I have a little typing tutor app with a list of ~54000 words. I just store and load that list in the code of a server module - it stays in memory, and I access it with server calls. Is there anything keeping you from uploading your file and keeping the dataframe in memory on the server (you have to run pandas on the server anyway)?
My only concern, would be that this could put some undue strain on memory and CPU use in a shared account.
Using 100% of the 50 k limit is a really bad idea. You will not be able to use data tables for anything else on the free plan across any other apps that you create on your account in totality which is probably really bad for developing anything, including even having a secure users service. (It uses a data table)
This code is asking that you have the server digest the entirety of a 50,000 row data table and turn it into a data frame (I’m not sure where you are doing this actually, but if it’s in the global scope and not a function that’s also not great).

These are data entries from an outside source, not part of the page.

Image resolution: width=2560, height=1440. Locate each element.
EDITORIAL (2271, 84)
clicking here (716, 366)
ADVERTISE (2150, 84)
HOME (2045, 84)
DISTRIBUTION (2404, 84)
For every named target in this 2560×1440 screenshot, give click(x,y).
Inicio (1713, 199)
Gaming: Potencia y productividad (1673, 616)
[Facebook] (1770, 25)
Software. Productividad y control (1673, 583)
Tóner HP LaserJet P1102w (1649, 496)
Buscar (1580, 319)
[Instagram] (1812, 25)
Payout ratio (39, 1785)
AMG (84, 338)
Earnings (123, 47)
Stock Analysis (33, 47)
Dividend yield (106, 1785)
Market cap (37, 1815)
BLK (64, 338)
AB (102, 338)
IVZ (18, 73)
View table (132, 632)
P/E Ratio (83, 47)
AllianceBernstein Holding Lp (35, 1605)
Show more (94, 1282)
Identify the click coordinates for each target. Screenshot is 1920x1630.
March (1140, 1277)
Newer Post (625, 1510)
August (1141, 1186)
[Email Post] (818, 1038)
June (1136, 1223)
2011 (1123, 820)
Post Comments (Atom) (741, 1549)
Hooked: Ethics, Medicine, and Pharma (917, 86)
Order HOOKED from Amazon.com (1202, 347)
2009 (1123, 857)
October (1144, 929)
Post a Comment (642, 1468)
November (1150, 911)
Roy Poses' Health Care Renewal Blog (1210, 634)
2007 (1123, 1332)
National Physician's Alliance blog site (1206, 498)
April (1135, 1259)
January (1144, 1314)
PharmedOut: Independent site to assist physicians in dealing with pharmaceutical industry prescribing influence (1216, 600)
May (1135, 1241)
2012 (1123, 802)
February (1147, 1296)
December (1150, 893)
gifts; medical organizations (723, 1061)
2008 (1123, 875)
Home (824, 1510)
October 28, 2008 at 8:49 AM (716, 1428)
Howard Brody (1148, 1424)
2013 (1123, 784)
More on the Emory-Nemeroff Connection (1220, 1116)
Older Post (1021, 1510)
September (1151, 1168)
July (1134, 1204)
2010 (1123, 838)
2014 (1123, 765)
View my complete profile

The way this is coded highlights all of the weaknesses of a data table, and uses none of its strengths.
To use the data table strengths you should be using the python random module to pick an index number from 0 to the length of your search iterator, then pull a sample name from that iterators index.
Like:
from random import randint
# Yes, You can refactor this for brevity, I wrote it with clarity in mind.
def get_random_name_from_rows():
rows = app_tables.names_table.search()
random_index_int = randint(0, len(rows) - 1)
return rows[random_index_int]['name_of_name_column']
@nickantonaccio 's method is probably the best way to go if you are always going to use these names in your app.
If you don’t like the clutter of a 50k word list in your server module code, create a second server module containing just this list of names and import it into your main server module code like explained here:
The loading and unloading through the iteration of 50k data table rows every time the function is called is most likely what is timing out, for such a (relatively) small amount of memory to load.
If all you need is one random name, then you could add one name_id column with a sequential number, then pick a random row, so you only read one row:
name = app_tables.names_table.get(name_id=random.randint(0, 50000))
Or, if you have one table with 1000 rows, each with 700(-ish) names:
name_list = app_tables.names_table.get(name_id=random.randint(0, 1000))
name = name_list[random.randint(0, len(name_list)]
EDIT
I just realized that his technique is not really random if the number of names on each row is different.
For example, if you have one row with 700 names and one row with 350 names, each name on the former row has half the chances of being picked than each of the names on the second row.
The solution is simple: just make sure each row has the same number of names (350 vs 700 generates a noticeable bias, but 699 vs 700 is virtually the same number).
Now there are only 179 rows. As you can see there are lists of names in the column Name.
My goal is now to build an app that returns random names based on the parameters gender, length, amount of names and the starting letter. These parameters sould be chosen by the user with a drop down:
How should I write my code in the Server Module to access the Data Table so that I achieve this most efficiently? I tried creating a Pandas DataFrame and return a sample of it but this attempt failed.